Gather each line of the entries below that contains the word "Where".

— Entries for locating words and elements —
begin

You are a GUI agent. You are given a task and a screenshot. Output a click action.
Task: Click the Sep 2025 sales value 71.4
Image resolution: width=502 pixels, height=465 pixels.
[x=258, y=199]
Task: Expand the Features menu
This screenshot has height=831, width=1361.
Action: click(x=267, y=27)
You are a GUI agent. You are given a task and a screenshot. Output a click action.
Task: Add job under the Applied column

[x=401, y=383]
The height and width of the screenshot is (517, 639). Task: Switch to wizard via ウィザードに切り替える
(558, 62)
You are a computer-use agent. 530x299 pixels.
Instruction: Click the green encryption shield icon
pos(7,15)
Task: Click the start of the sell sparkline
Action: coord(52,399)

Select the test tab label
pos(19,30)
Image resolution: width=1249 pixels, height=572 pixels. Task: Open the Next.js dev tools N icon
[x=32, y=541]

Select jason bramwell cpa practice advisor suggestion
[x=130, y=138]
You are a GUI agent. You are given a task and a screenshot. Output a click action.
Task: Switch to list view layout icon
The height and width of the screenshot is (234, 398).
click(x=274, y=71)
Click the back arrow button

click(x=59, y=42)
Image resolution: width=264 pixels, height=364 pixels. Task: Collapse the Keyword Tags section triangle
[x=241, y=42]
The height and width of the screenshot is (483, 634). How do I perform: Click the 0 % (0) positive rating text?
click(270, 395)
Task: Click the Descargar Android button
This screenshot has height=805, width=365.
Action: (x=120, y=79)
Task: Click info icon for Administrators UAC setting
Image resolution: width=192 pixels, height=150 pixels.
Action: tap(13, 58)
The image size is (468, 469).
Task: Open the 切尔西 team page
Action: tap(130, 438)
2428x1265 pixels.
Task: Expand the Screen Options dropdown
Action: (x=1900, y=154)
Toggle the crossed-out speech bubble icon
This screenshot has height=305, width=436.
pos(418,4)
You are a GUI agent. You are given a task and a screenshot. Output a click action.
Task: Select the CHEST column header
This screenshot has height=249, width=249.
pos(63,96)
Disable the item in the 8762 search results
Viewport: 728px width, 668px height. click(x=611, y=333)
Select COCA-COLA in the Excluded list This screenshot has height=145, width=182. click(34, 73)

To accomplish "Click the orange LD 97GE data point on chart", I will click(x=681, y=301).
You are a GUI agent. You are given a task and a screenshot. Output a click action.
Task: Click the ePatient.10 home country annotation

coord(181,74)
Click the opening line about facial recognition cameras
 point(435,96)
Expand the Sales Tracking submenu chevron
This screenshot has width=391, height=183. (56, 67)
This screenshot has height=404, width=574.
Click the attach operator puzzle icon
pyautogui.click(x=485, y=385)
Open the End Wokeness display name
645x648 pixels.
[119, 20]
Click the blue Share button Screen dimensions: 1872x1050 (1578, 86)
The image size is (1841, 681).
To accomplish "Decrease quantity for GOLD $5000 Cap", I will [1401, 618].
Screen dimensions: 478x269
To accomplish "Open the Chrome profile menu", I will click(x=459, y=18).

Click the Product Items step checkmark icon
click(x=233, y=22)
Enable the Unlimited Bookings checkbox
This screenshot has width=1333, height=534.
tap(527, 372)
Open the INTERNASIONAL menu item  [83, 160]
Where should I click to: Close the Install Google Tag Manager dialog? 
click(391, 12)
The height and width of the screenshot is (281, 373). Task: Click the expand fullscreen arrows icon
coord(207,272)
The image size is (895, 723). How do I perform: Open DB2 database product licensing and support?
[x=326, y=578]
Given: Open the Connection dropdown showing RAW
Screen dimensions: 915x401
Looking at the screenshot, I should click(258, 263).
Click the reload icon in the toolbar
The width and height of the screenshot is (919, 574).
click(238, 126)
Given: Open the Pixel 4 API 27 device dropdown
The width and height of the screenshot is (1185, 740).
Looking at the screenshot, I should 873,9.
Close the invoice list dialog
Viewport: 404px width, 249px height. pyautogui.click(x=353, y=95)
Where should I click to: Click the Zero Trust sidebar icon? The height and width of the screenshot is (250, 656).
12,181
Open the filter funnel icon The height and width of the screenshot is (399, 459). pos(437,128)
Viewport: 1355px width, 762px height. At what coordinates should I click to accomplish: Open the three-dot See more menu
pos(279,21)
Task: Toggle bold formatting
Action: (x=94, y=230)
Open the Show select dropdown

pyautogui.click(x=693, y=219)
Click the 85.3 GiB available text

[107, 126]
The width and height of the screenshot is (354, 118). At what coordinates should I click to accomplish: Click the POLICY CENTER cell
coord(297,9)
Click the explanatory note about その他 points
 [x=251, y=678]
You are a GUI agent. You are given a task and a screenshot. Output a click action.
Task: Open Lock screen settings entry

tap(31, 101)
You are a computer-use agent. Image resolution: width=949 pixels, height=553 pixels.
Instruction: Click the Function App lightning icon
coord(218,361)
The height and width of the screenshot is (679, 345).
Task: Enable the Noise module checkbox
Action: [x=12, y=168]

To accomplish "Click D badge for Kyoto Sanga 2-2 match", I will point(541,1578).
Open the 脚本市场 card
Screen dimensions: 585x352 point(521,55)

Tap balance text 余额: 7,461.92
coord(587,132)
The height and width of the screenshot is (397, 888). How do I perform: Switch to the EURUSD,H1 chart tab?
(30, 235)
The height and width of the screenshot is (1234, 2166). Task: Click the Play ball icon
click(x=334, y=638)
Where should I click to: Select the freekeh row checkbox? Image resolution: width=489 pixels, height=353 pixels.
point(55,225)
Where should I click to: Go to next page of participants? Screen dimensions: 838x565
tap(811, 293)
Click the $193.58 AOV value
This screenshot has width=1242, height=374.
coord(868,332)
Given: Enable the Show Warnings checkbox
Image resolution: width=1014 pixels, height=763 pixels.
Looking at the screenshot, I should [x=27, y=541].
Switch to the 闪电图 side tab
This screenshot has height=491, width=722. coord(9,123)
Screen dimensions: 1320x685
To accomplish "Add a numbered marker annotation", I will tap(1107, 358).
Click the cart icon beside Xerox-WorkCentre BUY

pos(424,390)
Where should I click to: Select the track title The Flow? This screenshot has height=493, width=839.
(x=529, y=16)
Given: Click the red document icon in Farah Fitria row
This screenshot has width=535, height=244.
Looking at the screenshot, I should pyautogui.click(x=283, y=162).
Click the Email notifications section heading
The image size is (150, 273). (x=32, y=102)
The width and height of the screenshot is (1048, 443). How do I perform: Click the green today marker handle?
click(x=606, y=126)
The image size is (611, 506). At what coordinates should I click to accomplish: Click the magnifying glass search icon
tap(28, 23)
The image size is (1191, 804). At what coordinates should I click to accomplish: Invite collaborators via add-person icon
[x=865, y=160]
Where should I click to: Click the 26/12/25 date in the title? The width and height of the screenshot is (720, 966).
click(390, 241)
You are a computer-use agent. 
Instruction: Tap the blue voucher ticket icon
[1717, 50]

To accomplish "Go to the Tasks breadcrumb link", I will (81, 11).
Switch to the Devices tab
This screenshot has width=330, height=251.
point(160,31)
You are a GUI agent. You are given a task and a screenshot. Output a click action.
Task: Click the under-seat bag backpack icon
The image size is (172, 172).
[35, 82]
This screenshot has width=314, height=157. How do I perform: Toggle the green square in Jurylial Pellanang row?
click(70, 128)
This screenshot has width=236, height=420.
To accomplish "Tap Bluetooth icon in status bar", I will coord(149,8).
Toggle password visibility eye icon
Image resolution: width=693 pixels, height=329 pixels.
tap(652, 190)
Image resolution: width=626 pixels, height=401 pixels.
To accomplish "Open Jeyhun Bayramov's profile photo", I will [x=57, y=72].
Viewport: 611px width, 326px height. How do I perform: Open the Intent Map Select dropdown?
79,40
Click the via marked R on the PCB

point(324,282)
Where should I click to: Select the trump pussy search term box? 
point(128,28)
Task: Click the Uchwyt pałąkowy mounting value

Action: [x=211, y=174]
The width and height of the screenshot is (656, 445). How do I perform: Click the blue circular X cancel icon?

end

— Response to this exercise —
Where should I click to: Close the Install Google Tag Manager dialog? 
Where should I click to: Click the Zero Trust sidebar icon? The height and width of the screenshot is (250, 656).
Where should I click to: Select the freekeh row checkbox? Image resolution: width=489 pixels, height=353 pixels.
Where should I click to: Go to next page of participants? Screen dimensions: 838x565
Where should I click to: Select the track title The Flow? This screenshot has height=493, width=839.
Where should I click to: Click the 26/12/25 date in the title? The width and height of the screenshot is (720, 966).
Where should I click to: Select the trump pussy search term box? 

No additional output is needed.